I'm making this assumption based on the wiki's timeline that implies mass-scale colonisation, therefore, settle-mentation had only occurred in 1001ALB, where the Appleloosans and the Buffalo Chiefdom would clash over a land dispute.
But this doesn't mean that they would be completely devoid of Equestrian equines, however, it would mean that the sparse few that escaped from the 'wider society' would be isolated, both geographically and politically.
A Lost Cretan Fisherman
It was most peculiar...
Markos scrutinised the familiar desert coasts directly ahead of him.
He would occasionally encounter such terrain when he strayed too far, or a spontaneous current carried his inherited, generational fishing sloop south, tracing the ancient routes his late ancestors would trek to raid the rich, industrious port cities of Libya and Egypt, girt by golden sands and spots of luscious greens.
What currently perturbed him was the lack of such landmarks anywhere on the endless yellow shores.

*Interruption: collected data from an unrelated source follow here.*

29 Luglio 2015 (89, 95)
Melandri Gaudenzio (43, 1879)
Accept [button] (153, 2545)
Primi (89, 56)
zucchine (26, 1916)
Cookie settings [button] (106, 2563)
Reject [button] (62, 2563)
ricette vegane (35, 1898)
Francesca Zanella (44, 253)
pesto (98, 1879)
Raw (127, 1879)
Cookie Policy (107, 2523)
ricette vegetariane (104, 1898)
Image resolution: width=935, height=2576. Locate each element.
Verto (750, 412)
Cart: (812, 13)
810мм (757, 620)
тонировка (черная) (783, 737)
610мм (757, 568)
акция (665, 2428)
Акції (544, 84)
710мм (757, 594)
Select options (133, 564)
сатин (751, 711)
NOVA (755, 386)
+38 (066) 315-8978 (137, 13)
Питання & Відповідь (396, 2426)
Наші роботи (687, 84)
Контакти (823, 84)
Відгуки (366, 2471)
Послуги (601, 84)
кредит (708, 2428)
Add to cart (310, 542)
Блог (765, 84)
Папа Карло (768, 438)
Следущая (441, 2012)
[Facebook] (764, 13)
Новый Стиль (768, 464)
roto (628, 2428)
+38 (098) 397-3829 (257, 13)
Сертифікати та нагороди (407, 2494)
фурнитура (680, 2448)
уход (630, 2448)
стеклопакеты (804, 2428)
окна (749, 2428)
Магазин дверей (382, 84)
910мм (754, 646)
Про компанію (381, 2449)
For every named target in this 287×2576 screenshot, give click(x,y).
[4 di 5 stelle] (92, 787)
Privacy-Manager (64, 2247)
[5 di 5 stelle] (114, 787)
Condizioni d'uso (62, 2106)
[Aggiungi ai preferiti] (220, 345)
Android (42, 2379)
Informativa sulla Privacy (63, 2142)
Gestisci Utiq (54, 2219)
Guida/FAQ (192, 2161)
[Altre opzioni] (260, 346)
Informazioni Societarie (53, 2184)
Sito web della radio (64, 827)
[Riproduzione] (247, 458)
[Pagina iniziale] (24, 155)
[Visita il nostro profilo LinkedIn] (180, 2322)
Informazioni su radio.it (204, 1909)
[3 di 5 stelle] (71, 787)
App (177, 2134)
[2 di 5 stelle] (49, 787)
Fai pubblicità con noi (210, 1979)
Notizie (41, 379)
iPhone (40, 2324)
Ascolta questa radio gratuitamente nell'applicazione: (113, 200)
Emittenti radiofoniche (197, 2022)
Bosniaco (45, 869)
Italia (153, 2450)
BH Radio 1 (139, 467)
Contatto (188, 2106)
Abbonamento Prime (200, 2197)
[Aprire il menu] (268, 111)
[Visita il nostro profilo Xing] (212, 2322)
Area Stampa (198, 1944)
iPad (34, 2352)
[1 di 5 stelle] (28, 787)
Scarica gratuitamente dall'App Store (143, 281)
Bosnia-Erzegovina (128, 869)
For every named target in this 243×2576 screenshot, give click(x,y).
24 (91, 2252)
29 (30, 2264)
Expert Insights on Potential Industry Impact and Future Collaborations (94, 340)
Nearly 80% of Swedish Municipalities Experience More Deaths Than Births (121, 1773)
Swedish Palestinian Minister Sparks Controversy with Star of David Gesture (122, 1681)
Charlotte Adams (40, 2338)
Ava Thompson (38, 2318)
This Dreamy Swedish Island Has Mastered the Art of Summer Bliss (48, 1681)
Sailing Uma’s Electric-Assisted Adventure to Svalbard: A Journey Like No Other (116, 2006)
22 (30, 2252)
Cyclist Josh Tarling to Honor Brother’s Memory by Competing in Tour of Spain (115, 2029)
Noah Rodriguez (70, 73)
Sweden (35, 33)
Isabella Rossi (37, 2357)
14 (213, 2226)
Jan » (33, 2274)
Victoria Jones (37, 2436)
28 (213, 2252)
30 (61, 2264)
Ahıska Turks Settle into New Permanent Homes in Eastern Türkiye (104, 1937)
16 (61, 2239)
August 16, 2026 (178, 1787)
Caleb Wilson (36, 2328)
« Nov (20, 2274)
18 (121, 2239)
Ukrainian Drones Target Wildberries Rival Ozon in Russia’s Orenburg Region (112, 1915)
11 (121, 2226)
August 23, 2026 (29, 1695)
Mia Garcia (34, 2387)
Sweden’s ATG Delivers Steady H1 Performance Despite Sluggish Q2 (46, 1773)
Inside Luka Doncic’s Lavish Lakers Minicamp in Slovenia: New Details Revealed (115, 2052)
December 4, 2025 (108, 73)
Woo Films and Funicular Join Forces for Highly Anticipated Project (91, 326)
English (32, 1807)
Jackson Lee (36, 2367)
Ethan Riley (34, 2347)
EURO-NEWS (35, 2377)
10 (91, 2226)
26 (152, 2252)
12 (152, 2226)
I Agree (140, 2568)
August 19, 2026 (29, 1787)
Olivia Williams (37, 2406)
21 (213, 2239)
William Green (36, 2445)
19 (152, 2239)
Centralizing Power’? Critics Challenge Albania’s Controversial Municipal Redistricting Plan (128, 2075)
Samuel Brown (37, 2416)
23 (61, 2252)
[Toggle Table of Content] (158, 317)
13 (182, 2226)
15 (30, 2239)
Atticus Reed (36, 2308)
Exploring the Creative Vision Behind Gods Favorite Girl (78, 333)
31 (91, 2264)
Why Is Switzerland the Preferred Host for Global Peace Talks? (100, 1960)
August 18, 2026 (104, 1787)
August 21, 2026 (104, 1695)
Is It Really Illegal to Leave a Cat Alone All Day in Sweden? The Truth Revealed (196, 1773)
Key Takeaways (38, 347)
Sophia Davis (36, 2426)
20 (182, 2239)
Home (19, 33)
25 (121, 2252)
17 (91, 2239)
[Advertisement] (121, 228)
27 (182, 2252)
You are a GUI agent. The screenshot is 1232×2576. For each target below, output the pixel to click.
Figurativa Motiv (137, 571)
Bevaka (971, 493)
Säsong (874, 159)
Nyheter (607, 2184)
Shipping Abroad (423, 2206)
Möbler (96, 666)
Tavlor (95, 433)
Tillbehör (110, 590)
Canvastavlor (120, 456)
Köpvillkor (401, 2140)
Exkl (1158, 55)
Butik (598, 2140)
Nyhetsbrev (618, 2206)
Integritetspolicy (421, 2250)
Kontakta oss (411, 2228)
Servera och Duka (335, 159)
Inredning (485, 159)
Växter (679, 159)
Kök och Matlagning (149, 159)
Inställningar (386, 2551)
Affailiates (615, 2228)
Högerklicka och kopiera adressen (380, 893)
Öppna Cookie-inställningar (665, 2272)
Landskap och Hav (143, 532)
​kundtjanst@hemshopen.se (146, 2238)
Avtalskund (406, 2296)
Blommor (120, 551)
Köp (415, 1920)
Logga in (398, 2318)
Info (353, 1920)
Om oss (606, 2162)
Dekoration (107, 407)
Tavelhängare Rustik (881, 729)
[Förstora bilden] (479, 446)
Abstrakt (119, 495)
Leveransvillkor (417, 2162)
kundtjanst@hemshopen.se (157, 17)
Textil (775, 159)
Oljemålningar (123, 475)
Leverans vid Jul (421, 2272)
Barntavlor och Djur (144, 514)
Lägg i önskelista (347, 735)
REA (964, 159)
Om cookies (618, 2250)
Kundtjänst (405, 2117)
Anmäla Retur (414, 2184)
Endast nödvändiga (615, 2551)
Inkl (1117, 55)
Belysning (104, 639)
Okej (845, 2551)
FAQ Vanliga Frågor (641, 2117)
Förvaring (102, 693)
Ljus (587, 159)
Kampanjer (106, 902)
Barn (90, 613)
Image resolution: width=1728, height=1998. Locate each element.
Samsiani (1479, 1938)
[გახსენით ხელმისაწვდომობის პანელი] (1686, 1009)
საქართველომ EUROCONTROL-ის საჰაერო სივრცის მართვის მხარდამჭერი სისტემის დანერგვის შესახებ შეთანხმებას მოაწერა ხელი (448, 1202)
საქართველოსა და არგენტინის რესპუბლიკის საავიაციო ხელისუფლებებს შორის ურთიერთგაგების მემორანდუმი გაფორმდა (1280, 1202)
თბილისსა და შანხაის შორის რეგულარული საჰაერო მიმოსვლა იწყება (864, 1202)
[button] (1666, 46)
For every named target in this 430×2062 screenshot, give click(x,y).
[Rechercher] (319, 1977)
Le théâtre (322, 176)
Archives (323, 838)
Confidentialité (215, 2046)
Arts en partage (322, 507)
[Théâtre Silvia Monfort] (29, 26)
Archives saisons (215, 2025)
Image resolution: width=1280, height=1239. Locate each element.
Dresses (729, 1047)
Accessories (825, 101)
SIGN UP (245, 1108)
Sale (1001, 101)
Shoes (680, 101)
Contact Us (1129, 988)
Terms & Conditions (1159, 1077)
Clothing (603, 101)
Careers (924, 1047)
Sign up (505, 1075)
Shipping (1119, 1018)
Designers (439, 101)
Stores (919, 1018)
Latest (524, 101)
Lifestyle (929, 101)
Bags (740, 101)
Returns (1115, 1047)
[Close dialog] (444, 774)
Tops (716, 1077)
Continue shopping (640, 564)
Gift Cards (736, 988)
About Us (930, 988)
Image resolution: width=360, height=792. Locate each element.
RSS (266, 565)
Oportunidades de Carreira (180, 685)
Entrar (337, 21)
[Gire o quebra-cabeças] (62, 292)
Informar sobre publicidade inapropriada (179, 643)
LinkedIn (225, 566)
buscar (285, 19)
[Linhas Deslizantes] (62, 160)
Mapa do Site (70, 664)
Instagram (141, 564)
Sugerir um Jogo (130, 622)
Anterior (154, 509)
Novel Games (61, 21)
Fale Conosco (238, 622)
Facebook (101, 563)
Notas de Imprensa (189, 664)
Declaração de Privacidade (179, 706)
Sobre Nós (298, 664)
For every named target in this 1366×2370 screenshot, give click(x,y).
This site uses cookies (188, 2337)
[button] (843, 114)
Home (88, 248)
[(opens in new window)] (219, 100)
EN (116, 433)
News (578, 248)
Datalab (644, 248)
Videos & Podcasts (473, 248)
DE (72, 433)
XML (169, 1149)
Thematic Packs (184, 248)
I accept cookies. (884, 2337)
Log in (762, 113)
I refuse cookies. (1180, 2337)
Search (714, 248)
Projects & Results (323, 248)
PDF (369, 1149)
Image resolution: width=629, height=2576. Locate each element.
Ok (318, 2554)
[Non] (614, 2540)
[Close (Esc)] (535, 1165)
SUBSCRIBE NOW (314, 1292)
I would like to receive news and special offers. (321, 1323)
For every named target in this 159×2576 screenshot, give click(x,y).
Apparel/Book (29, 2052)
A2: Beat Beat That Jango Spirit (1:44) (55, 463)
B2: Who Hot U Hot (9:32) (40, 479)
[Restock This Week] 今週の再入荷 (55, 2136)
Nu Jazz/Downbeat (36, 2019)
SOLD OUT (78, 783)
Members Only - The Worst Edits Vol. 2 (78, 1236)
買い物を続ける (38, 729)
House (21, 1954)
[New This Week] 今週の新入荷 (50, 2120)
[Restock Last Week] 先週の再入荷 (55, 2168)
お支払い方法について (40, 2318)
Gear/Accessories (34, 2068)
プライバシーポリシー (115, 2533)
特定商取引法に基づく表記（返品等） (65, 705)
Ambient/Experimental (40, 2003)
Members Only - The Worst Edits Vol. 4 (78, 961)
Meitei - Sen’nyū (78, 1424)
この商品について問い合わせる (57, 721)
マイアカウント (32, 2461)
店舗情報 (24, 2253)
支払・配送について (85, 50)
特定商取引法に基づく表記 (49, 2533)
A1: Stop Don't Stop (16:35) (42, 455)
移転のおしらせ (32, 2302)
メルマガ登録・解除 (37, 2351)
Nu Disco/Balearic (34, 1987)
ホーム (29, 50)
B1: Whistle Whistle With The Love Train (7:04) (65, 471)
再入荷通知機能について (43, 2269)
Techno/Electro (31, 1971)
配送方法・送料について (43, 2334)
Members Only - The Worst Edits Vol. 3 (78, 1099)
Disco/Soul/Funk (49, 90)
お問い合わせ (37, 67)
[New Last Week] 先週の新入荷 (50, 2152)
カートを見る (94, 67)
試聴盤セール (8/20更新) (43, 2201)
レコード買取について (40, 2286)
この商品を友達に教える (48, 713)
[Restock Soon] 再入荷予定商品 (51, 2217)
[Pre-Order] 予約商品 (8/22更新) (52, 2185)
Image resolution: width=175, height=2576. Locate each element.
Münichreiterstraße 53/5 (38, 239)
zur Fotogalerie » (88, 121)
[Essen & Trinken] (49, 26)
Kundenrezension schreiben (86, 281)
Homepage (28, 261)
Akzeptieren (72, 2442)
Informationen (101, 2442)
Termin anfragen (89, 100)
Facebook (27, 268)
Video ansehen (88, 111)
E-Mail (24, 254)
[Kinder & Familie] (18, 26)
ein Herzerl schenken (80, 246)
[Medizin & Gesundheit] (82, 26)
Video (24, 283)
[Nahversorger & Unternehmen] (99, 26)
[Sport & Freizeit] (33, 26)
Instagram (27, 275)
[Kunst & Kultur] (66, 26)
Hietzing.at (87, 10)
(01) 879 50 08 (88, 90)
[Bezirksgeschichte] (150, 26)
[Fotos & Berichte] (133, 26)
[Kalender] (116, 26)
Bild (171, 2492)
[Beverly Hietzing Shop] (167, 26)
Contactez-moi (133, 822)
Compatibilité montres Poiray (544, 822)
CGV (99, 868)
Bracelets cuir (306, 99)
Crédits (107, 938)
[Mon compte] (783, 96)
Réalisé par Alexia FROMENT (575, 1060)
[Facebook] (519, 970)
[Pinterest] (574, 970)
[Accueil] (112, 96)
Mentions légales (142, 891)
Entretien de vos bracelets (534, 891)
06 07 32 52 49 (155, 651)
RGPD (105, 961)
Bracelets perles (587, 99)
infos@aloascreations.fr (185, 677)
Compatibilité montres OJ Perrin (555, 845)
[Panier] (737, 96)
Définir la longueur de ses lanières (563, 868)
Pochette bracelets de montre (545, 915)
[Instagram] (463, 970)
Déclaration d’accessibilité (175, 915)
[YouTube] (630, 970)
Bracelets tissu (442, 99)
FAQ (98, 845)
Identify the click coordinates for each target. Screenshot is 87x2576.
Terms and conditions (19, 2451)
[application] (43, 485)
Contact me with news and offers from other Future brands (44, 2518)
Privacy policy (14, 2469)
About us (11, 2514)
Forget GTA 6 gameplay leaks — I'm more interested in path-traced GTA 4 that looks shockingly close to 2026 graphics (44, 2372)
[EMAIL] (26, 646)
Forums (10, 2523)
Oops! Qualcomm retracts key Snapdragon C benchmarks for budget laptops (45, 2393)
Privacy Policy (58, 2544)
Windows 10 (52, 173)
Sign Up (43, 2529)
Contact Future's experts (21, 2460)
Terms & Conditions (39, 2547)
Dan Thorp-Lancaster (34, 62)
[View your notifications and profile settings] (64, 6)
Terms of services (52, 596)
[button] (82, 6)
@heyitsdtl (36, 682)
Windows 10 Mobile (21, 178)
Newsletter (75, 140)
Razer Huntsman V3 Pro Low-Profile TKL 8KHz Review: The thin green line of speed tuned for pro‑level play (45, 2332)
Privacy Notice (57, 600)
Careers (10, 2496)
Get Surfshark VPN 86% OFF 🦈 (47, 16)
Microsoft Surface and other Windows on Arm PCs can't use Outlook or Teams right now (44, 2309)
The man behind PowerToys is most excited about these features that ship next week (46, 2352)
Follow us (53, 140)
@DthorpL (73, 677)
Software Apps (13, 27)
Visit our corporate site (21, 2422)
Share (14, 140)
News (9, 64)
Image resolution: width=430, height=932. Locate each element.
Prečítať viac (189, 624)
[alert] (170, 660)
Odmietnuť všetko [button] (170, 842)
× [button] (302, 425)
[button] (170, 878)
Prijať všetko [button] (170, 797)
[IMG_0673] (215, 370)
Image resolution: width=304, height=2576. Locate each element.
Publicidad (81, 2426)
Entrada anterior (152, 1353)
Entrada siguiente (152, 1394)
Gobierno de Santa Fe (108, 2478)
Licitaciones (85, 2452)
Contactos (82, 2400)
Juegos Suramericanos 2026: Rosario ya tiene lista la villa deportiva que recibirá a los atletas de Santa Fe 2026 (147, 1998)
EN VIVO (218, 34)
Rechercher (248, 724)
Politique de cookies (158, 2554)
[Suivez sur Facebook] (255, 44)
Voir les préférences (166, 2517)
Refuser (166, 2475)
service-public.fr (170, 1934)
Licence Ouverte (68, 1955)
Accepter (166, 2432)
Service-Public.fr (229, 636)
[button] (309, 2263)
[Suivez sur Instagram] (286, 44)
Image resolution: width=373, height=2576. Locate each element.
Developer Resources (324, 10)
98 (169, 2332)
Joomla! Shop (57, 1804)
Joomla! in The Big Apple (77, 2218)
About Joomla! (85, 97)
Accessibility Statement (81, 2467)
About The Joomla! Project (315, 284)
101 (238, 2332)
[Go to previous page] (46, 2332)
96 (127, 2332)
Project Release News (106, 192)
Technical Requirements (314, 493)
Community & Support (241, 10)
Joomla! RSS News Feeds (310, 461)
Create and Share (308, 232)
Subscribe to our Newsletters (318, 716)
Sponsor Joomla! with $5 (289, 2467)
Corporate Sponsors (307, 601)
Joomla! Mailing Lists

The ancient cities that he was so accustomed to seeing, even from the start of childhood, sailing with his four brothers and distant father when the waters near Crete proved unbountiful, were absent on the landscape that stretched from one head turn to the other; one, nevertheless, that seemed uncannily familiar.
Perhaps this was what had compelled him to sail directly towards it. Though, he would have been remiss to not remind himself that the entirety of Europe had been displaced, and the vast desert before him, reminding him of North Africa had not come with them. So what was it?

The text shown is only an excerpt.